There’s something about Mad Men that has me captivated. The show delivers an accurate depiction and insight into life in 1960’s America, driven by narratives that follow intriguing and complex characters. Matthew Weiner, creator and writer, has meticulously crafted a story that you actually care about.
The narrative centres around Don Draper, creative director at Sterling Cooper, an advertising agency on Madison Avenue, Manhattan. He’s a leader in his field; his punchy sells that he delivers to clients are one of the highlights of the show for me. He’s also a man of mystery in many ways; he expertly separates his work, home and philandering lives, yet there is much about Don that those close to him have no idea about. At times he is very much an antihero, not that Mad Men needs a hero figure for the show to work. Cast your eye to the picture above and you’ll see some of the other cast members of Mad Men; each of whom has been carefully developed into a believable character, with their own insecurities, flaws and broken pasts.

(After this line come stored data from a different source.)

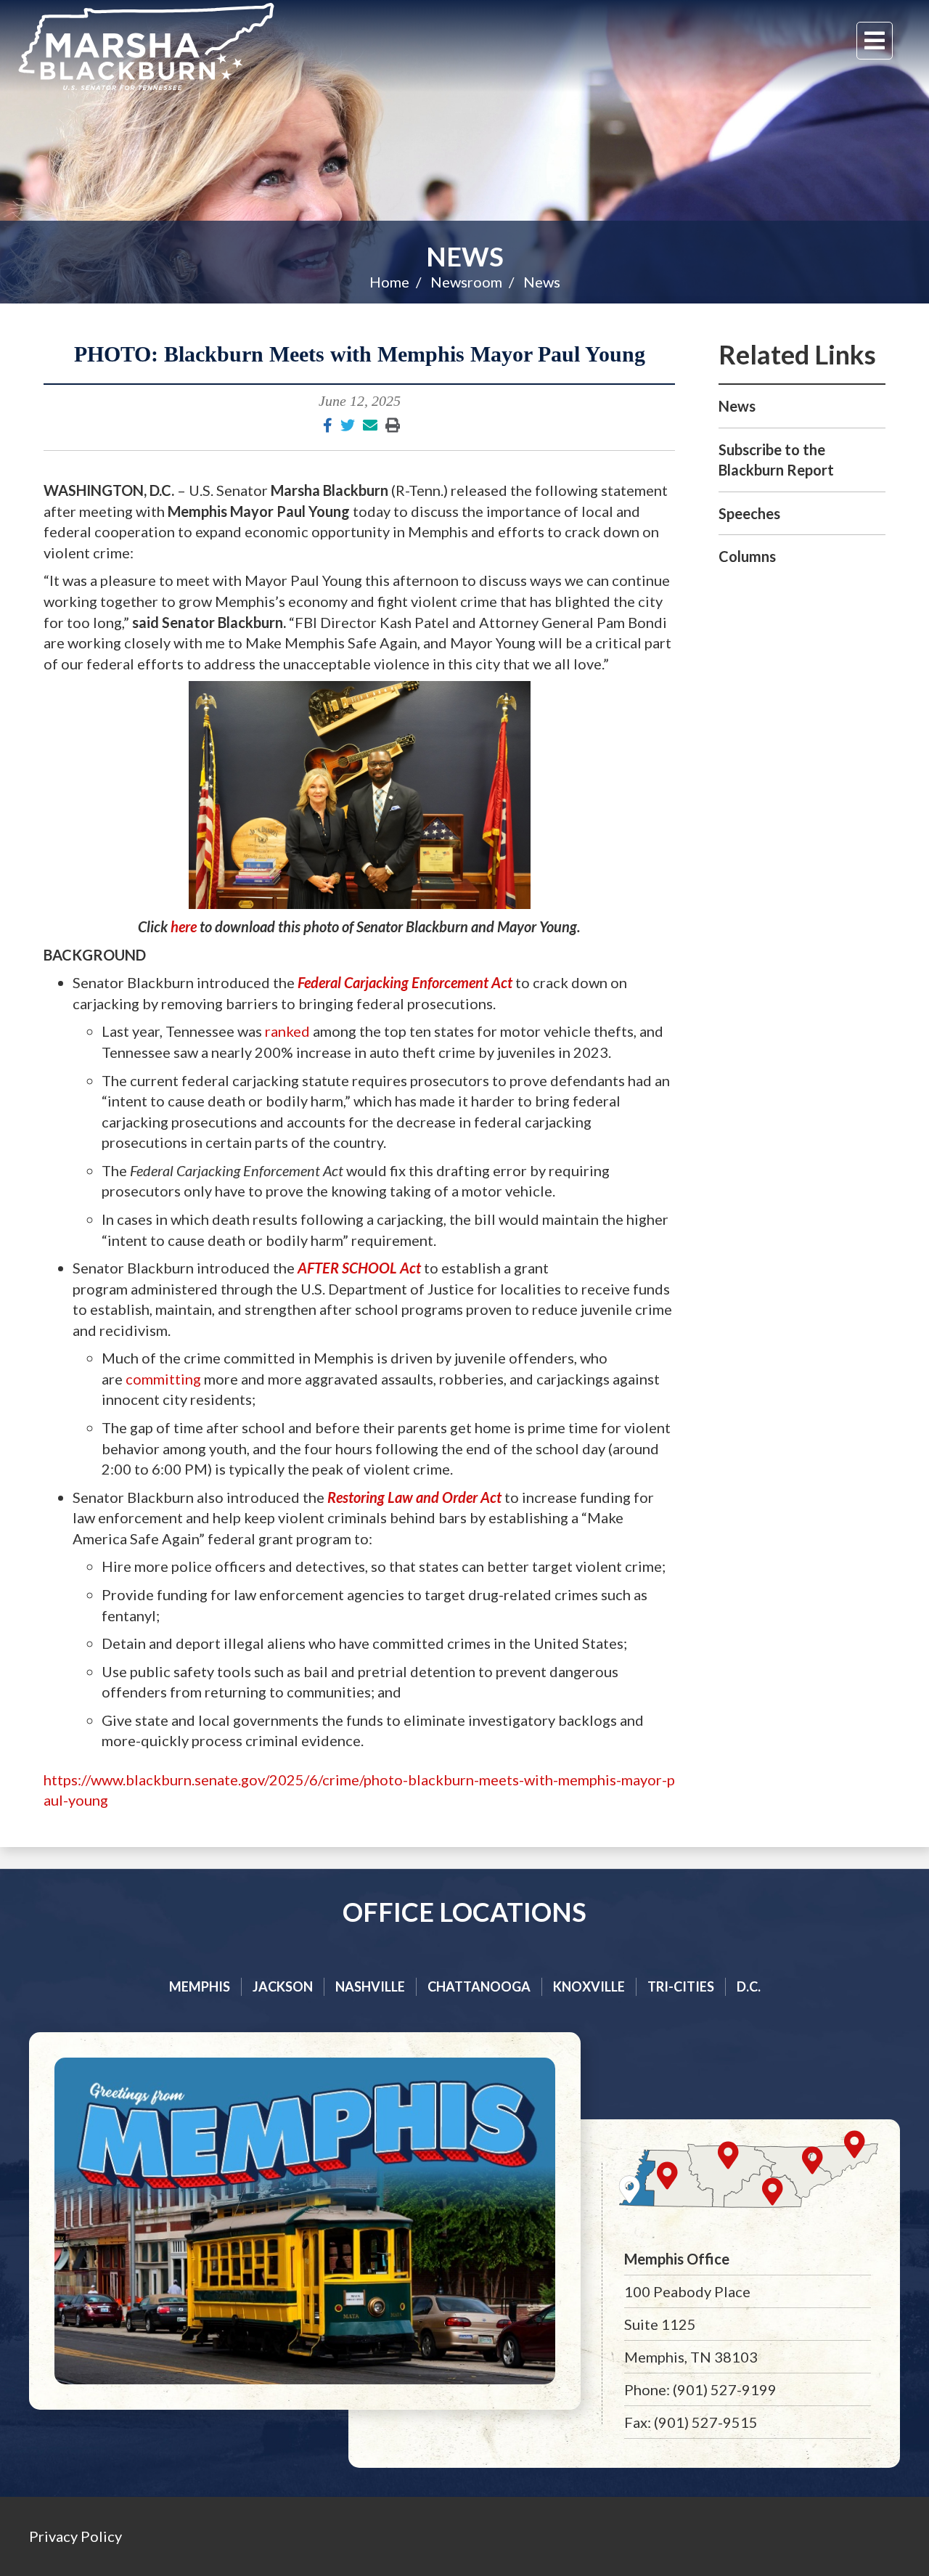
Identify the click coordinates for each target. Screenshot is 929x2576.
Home (389, 281)
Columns (747, 556)
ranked (287, 1031)
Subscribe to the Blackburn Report (776, 460)
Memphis (199, 1986)
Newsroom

Delve beneath the excessive smoking, drinking and philandering and you get an honest and real picture of 1960’s America. People die, get married, get divorced, have their toes cut off, lie, cheat and steal. Mad Men does all of this but without the typical TV drama kitschy feel. The way that the show deals with important moments in history (JFK assassination, the Civil Rights Movement amongst others) adds to the feeling that you’re watching something bigger than a TV show but that you’re catching a glimpse of the origins behind the driving forces of change that shook America in the second-half of the 20th century.
Mad Men has been a refreshing change to the comedy shows that I usually watch; sorry Ted, I care about how you met your kids’ mother a whole lot less now.